Deseret Mutual Benefit Association (DMBA)
I will provide a receipt for services including treatment code(s), diagnostic code, and provider identification that you may present to your insurer for reimbursement. Please contact me for further details or refer to the section of this site titled "Service Agreement and Consent to Treatment."
I do not have a sliding fee scale.
Please note :
If you have a health insurance policy, it will usually provide some coverage for mental health treatment. I can help you receive the benefits to which you are entitled, however you, not your insurance company , are responsible for full payment of my fees. It is important that you find out exactly what mental health services your insurance policy covers.
If I am not on your insurance company's "preferred provider panel" you may be able to partially finance your work with me as an “out of plan provider” through your current insurance plan. Please check carefully with your insurer before assuming this may be true. I will provide you with the documentation your plan may require if you are covered for treatment by an “out-of-plan” or “out-of-network” mental health provider.
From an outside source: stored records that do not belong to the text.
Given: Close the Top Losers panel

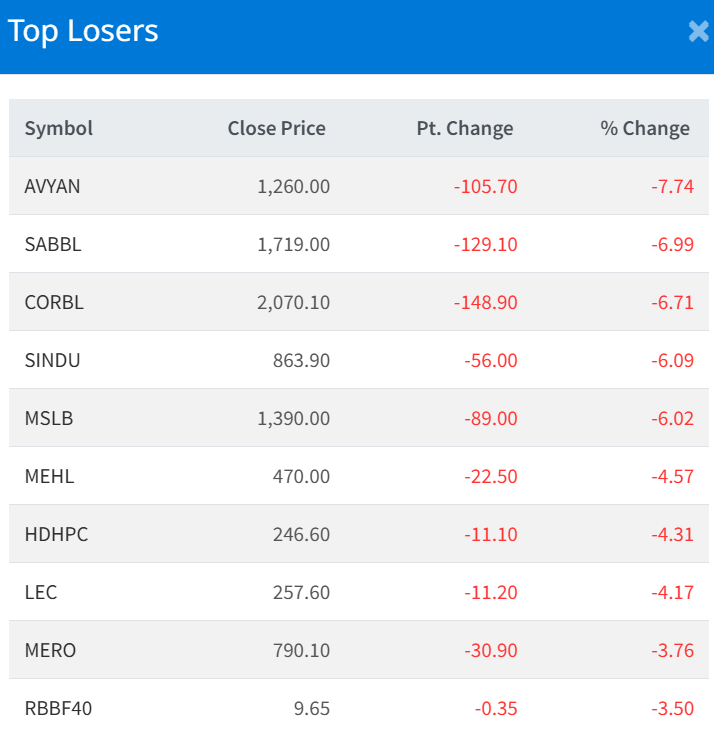Looking at the screenshot, I should click(x=699, y=32).
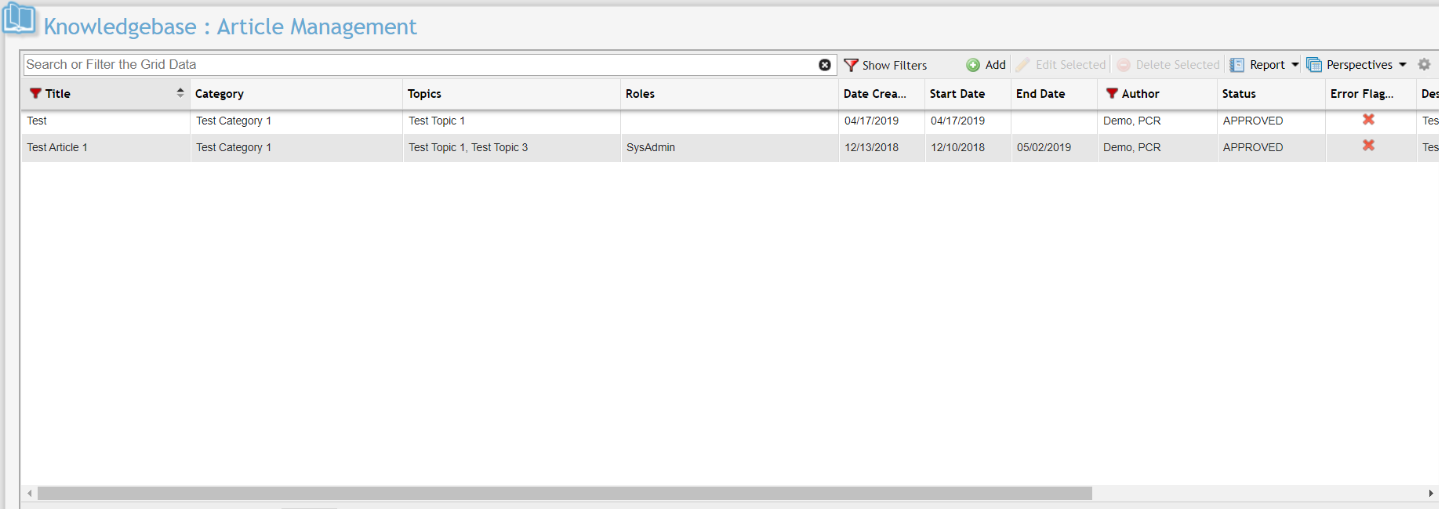
Task: Click the Perspectives windows icon
Action: pyautogui.click(x=1314, y=65)
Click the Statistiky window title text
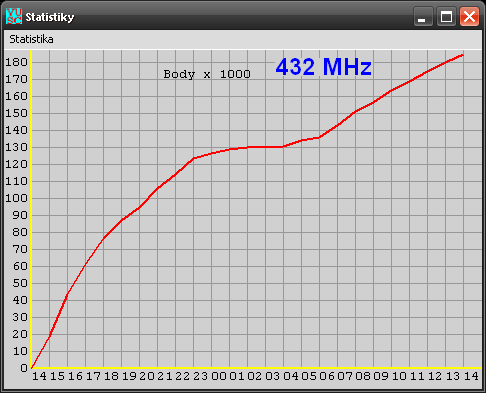The height and width of the screenshot is (393, 486). click(50, 17)
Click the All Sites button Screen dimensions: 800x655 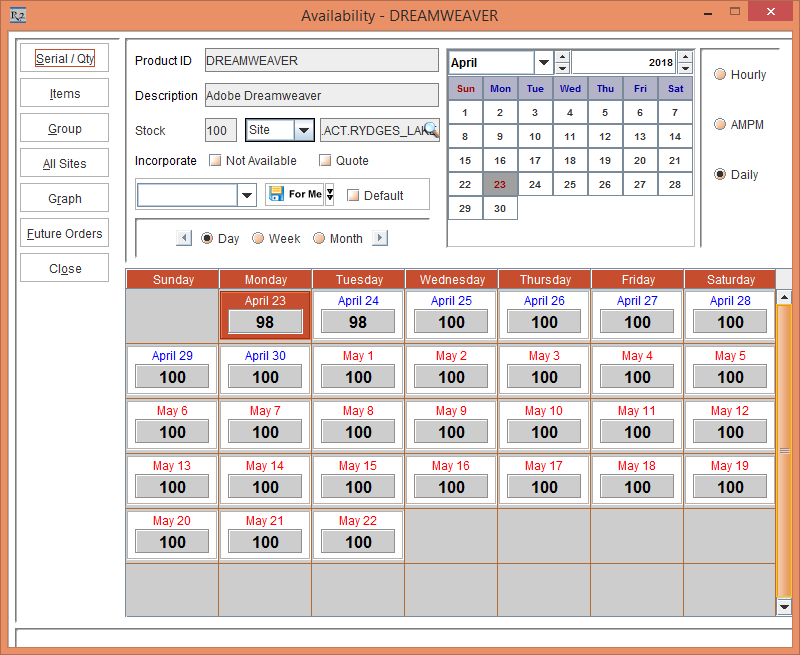[64, 164]
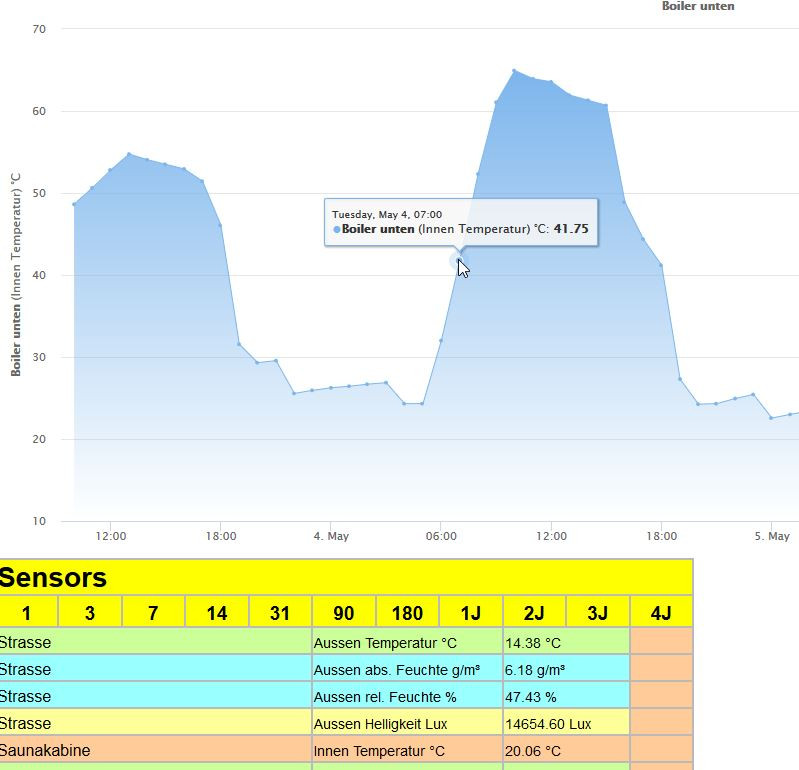Select the Aussen Helligkeit Lux row
The width and height of the screenshot is (799, 770).
point(347,724)
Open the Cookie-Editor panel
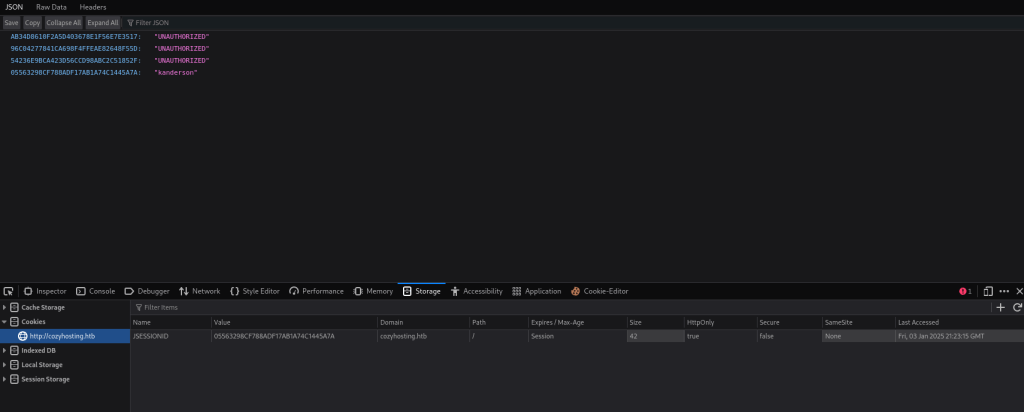Image resolution: width=1024 pixels, height=412 pixels. (600, 291)
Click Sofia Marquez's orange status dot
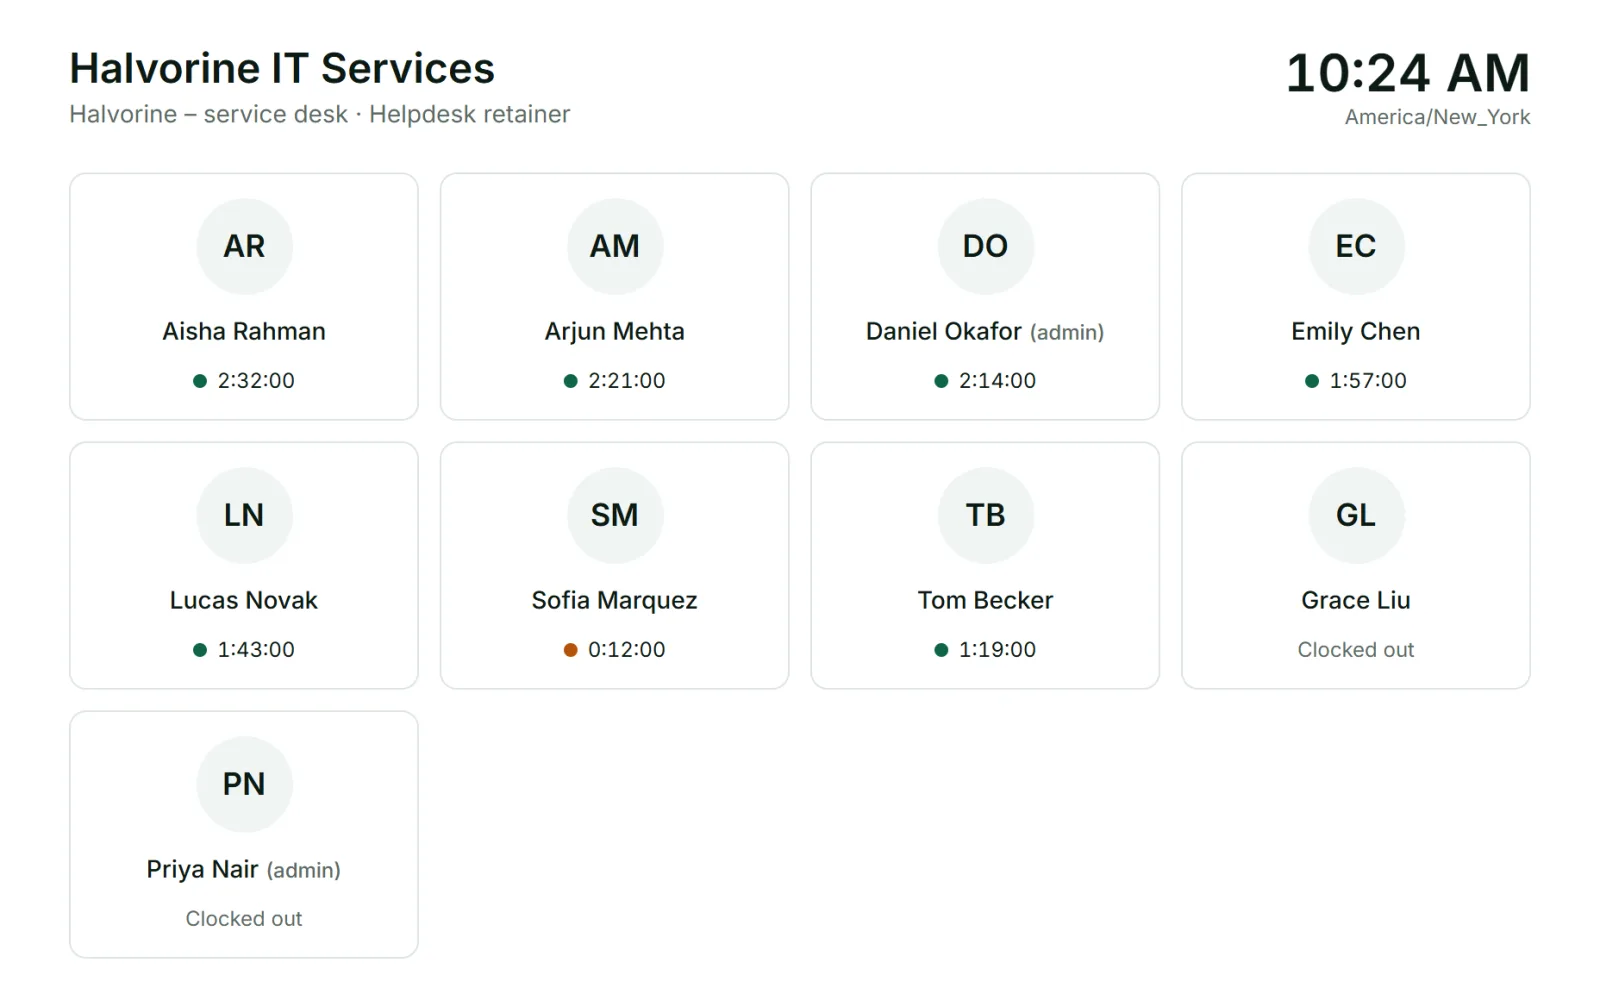 [x=571, y=650]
You should also be aware that most insurance companies require you to authorize me to provide them with a clinical diagnosis and with a specific plan of treatment. Sometimes I have to provide additional clinical information such as treatment summaries, or (in rare cases) copies of the entire clinical record. This information will become part of the insurance company’s records and will probably be stored electronically. Though all insurance companies claim to keep such information confidential, I have no control over what they do with it. In some cases, they may share the information with a national medical information database, and in others with your employer or with the sponsors of your HMO or health plan. I will notify you before I submit any information about you to your insurance carrier or health plan and I will require you to sign a Release of Protected Health Information form.
Also please note :
Due to the complex nature of legal involvement, my fee is $200.00 - $250.00 per hour, or fraction thereof, for any work that is associated with you that is required of me by legal counsel and/or the civil or criminal justice systems, whether or not the work is requested of me by you or by any other party involved in legal or judicial action in which you are involved.